### What needs to be done:
Restate the listing below word for word.

### Data records:
- - - - - - -
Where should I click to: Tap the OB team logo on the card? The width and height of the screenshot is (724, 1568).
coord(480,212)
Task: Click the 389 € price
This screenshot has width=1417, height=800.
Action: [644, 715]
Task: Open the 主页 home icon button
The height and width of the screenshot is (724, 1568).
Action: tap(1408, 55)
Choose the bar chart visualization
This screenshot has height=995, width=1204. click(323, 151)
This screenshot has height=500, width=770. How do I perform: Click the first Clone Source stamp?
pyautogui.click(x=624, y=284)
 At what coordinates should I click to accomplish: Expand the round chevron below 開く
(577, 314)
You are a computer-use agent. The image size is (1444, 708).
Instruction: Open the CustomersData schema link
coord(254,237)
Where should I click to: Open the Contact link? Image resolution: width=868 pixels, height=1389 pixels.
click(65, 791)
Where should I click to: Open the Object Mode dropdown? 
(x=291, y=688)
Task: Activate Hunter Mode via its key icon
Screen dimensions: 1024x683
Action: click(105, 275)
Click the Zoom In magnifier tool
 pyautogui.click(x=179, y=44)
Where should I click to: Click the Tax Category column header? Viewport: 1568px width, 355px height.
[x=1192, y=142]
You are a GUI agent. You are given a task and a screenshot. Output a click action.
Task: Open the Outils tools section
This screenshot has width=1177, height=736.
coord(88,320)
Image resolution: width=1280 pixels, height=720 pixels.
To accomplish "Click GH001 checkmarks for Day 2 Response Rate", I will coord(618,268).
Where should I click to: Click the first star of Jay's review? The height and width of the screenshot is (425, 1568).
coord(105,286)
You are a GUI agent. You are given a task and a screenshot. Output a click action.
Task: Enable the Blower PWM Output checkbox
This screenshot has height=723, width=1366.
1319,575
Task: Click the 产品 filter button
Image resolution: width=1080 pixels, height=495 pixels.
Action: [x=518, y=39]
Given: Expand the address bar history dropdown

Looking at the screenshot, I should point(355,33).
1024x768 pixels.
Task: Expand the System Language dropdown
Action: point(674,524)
- - - - - - -
### Your solution:
Where should I click to: Tap the OB team logo on the card? The width and height of the screenshot is (724, 1568).
coord(480,212)
Task: Click the 389 € price
This screenshot has width=1417, height=800.
Action: [644, 715]
Task: Open the 主页 home icon button
The height and width of the screenshot is (724, 1568).
Action: tap(1408, 55)
Choose the bar chart visualization
This screenshot has height=995, width=1204. click(323, 151)
This screenshot has height=500, width=770. How do I perform: Click the first Clone Source stamp?
pyautogui.click(x=624, y=284)
 At what coordinates should I click to accomplish: Expand the round chevron below 開く
(577, 314)
You are a computer-use agent. The image size is (1444, 708).
Instruction: Open the CustomersData schema link
coord(254,237)
Where should I click to: Open the Contact link? Image resolution: width=868 pixels, height=1389 pixels.
click(65, 791)
Where should I click to: Open the Object Mode dropdown? 
(x=291, y=688)
Task: Activate Hunter Mode via its key icon
Screen dimensions: 1024x683
Action: click(105, 275)
Click the Zoom In magnifier tool
 pyautogui.click(x=179, y=44)
Where should I click to: Click the Tax Category column header? Viewport: 1568px width, 355px height.
[x=1192, y=142]
You are a GUI agent. You are given a task and a screenshot. Output a click action.
Task: Open the Outils tools section
This screenshot has width=1177, height=736.
coord(88,320)
Image resolution: width=1280 pixels, height=720 pixels.
To accomplish "Click GH001 checkmarks for Day 2 Response Rate", I will coord(618,268).
Where should I click to: Click the first star of Jay's review? The height and width of the screenshot is (425, 1568).
coord(105,286)
You are a GUI agent. You are given a task and a screenshot. Output a click action.
Task: Enable the Blower PWM Output checkbox
This screenshot has height=723, width=1366.
1319,575
Task: Click the 产品 filter button
Image resolution: width=1080 pixels, height=495 pixels.
Action: [x=518, y=39]
Given: Expand the address bar history dropdown

Looking at the screenshot, I should point(355,33).
1024x768 pixels.
Task: Expand the System Language dropdown
Action: point(674,524)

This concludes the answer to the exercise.